Antoine Doinel is all grown up!

Well . . .

At least he is married.

And in classic Antoine fashion he will fail at odd jobs.

First he sells flowers for a florist.

But his enthusiasm will not let him stop at that.

His creativity is far too ebullient.

He decides to dye white carnations. 

With a heated chemical using his own heating process.

Pink.  Yellow.  Red.

Especially red.

He is in search of pure red.

He gets black.

Burnt-Flower Black.

On to his next job.

He stumbles into an American company when the other applicant--with the superior reference letter--steps into the bathroom.

His duty--to operate radio-controlled boats all day.

Really.

At a model harbor.  To assist potential investors in imagining how the real harbor will look.

In walks Kyoto.

Do not do it, Antoine.

Antoine does it.

And now we are at this point.

Christine gets in the taxicab.

Kiss me.

He leans in and kisses her.

Just like their first kiss.

Back when they dated.

You're my little sister, my daughter, my mother.

I'd have liked to be your wife too.

The taxicab drives away.

He watches.

He walks the street alone.

He passes the cinema.  With the giant poster.

John Ford.  Les Cheyennes.  Cheyenne Autumn.

Richard Widmark.  Carroll Baker.  Karl Malden.  Sal Mineo.  Dolores del Rio.  Ricardo Montalban.  Gilbert Roland.  Arthur Kennedy.  Patrick Wayne.  Elizabeth Allen.  John Carradine.  Mike Mazurki.  George O'Brien.  Ken Curtis.  John Qualen.  Harry Carey Jr.  Ben Johnson.  Mae Marsh.  Denver Pyle.  Edward G. Robinson.  And Jimmy Stewart.

What a cast!

Truffaut has maintained his love of film.

In fact, earlier in the movie, M. Hulot walks past Antoine!  With the hat, the pipe, the pants, and the posture.

Played not by Jacques Tati but Jacques Cottin in a solid imitation.

Antoine does a double-take.

Truffaut is playing.

And with this film, and all the Antoine Doinel films, he seems to be writing a novel about his childhood.

But he does not drag his parents through the mud.

He delights in the foibles and follies of people.
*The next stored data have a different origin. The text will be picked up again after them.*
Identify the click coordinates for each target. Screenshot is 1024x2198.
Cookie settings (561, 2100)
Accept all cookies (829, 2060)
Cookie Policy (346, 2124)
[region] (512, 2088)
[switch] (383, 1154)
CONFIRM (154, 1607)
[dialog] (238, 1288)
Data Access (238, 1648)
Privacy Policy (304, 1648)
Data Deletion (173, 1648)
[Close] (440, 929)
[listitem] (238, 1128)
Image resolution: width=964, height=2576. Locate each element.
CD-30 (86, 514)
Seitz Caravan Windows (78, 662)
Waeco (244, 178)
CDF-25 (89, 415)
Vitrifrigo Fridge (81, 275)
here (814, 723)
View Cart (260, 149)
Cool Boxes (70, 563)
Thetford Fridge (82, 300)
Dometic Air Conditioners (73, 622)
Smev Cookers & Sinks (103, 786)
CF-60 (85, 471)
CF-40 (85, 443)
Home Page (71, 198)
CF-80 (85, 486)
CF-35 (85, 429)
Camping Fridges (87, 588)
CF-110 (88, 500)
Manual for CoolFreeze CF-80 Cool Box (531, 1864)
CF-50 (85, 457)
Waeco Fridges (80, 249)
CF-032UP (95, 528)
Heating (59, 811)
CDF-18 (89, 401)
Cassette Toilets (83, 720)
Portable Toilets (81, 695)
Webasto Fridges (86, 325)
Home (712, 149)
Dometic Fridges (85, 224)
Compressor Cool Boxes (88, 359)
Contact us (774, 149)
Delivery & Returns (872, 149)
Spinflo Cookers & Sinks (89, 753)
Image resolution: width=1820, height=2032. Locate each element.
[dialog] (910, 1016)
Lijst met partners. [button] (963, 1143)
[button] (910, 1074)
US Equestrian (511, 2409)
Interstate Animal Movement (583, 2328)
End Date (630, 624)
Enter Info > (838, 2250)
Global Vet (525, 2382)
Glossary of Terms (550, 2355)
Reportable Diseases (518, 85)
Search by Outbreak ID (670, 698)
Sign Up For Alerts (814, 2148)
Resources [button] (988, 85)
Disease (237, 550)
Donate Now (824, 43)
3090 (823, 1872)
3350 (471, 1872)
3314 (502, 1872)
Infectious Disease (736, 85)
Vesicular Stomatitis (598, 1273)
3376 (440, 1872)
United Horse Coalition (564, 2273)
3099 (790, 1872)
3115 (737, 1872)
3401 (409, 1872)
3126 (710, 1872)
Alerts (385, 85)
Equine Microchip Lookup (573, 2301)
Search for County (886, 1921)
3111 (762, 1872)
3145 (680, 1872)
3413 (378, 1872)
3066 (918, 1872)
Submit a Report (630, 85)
The supporting cast alone are worth the price of admission.  The people who inhabit the apartments around the courtyard where Antoine and Christine live and who walk in and out of their lives.

The man who looks out the window and mocks Antoine.  Like Statler and Waldorf in the balcony of The Muppet Show.

The opera singer.

The violin student and her mother.

The woman who perpetually and unsuccessfully hits on Antoine.

The man who borrows money from him every time he sees him.

Their parents.

Their neighbors.

All the people they pass on the stairs.

Truffaut sees life through the eyes of a lyrical Romanticism. 

With boyish insouciance.  Playfulness.  Joie de vivre.  Love of life.

And love.

Antoine and Christine are going to be all right.